Steven Steyaert, senior portfolio specialist at ING Investment Management, echoed that view. "We retain our bullish view on equities and stay overweight to European and Japanese equities."
Urging clients to "stay engaged" into the fourth quarter, Barclays Head of Research Larry Kantor said it's possible the year's positioning may become a little stretched and need some rebalance but the broad thrust would stay intact.
"While U.S. stocks still have some room for further appreciation, they have come a long way," he said. "This calls for a bit of rebalancing toward European and Asian stocks."
THREE ROTATIONS
The long-term nature of this year's major drivers has helped many funds see beyond sometimes noisy political brinkmanship in the euro zone or the partisan U.S. budget rows or even 11th hour diplomacy surrounding international intervention in Syrian.

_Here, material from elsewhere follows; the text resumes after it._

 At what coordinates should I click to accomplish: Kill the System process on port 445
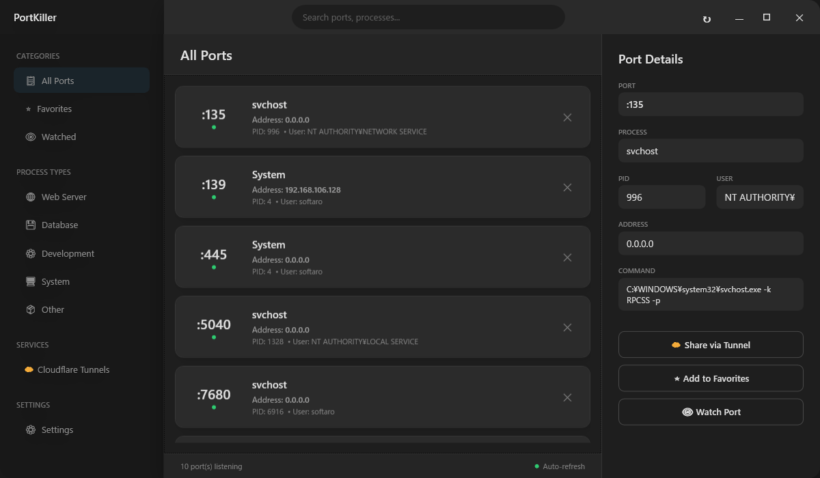[x=567, y=258]
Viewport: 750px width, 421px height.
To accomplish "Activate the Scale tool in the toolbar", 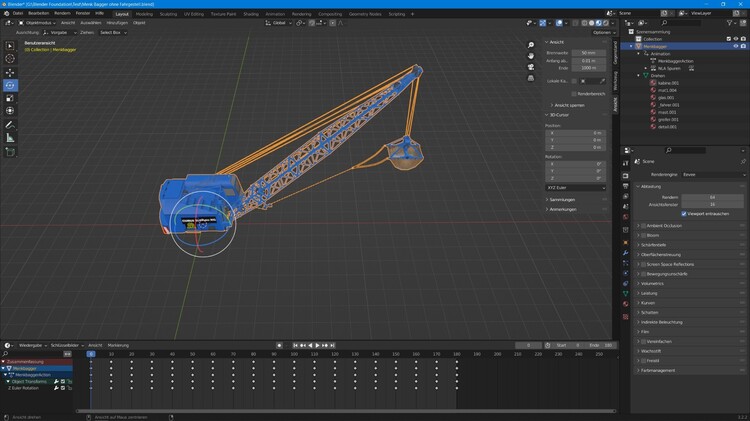I will tap(11, 98).
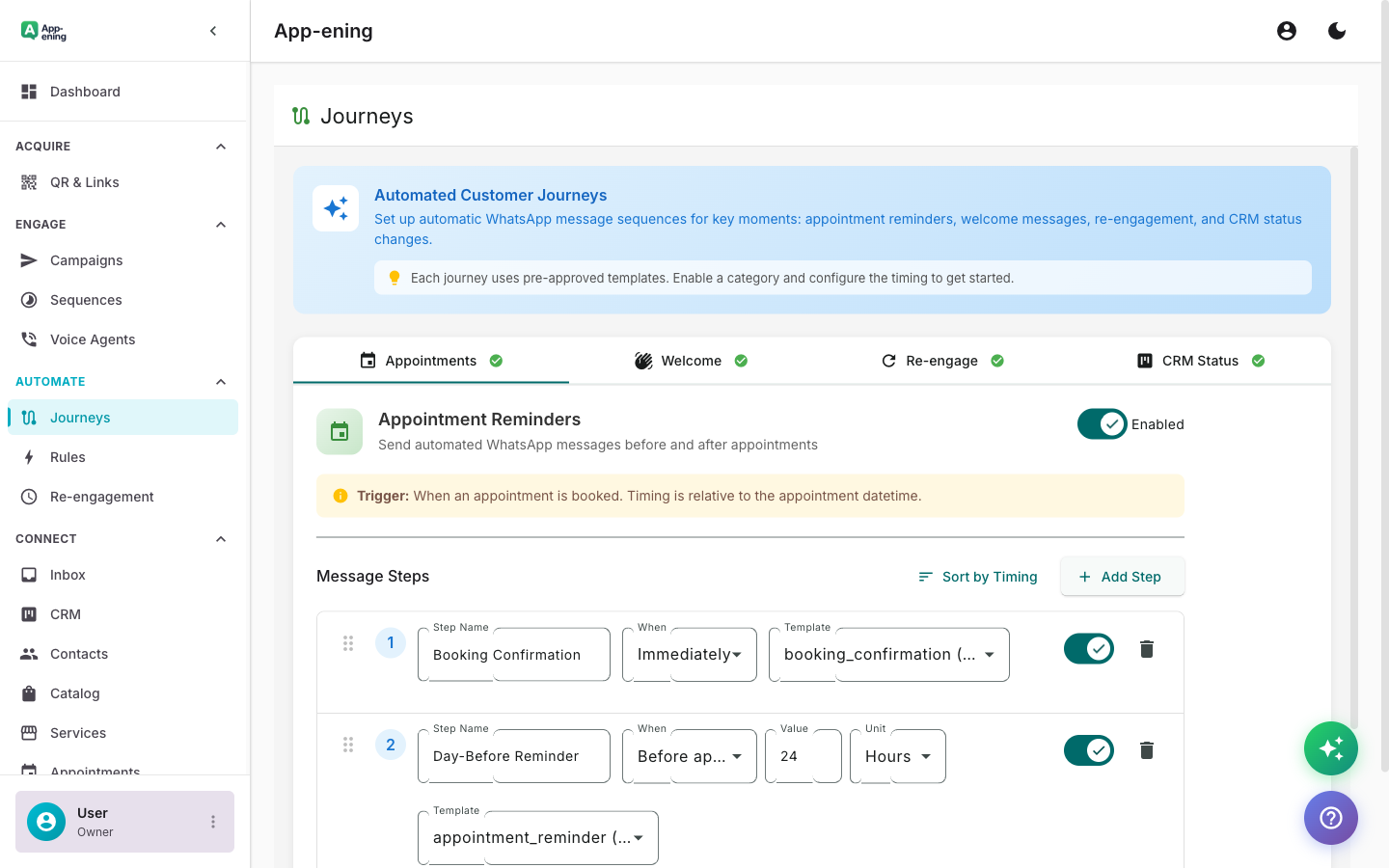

January kicked off with what some heralded as a multi-year 'Great Rotation' into under-owned equity from pumped-up, top-rated bonds at the peak of a 20-year bull run.
While there are still legitimate questions over just how much of that switching has actually taken place, the relative performance has delivered handsomely so far.
World equities <.MIWD0000PUS> have outperformed top-grade government bonds by almost 20 percentage points in the year to date. Comparing five percent year-to-date losses in U.S. 10-year Treasuries with almost 20 percent gains in euro zone blue chips <.STOXX50E> exaggerates the case further.
Within that rotation, the year's other big theme arrived by April - this time a switch from emerging markets <.MSCIEF> to developed markets as nerves about Chinese growth and Fed tapering undermined the currencies and bond markets of countries such as Brazil, India, Indonesia, Turkey and South Africa.
Yet again, the results of that shift would have landed you a spectacular 20 percentage point outperformance.
The last of the successful swaps would have been to move from Wall St to Europe at mid-year, with a very close eye on economic surprises that showed a troughing of Europe's battered economy and a maturing of the U.S. cycle.
Both euro stocks and the S&P500 <.SPX> have now delivered close to 20 percent in the year through September, but the former have outstripped the latter by a hefty 10 percentage points since July 1.
That leaves last of the big themes - that of a broad-based dollar rally fuelled by relative economic growth rates and interest rate shifts, cheaper domestic shale energy, narrowing trade deficits and even a U.S. manufacturing renaissance.
The dollar is still in the black for the year on a broad trade-weighted basis, but gains of about two percent have been a bit of a damp squib compared to the double digit gains in major equity markets and it lost more than 3 percent against the major traded currencies <.DXY> in the third quarter alone.
The Fed tapering delay has been part of the reason for the disappointing headline returns, as has the concentration of dollar gains against the weaker emerging currencies.
But few if any of the major proponents of dollar strength have yet thrown in the towel. A Fed move to row back QE by December is still on the cards, while growing euro exchange rate strength may well be met with further easing by the European Central Bank.
"We maintain our overweight in dollars," said Boris Willems, strategist at UBS Global Asset Management.
Even if the dollar doesn't deliver the big push in the end, three out of four big themes isn't bad.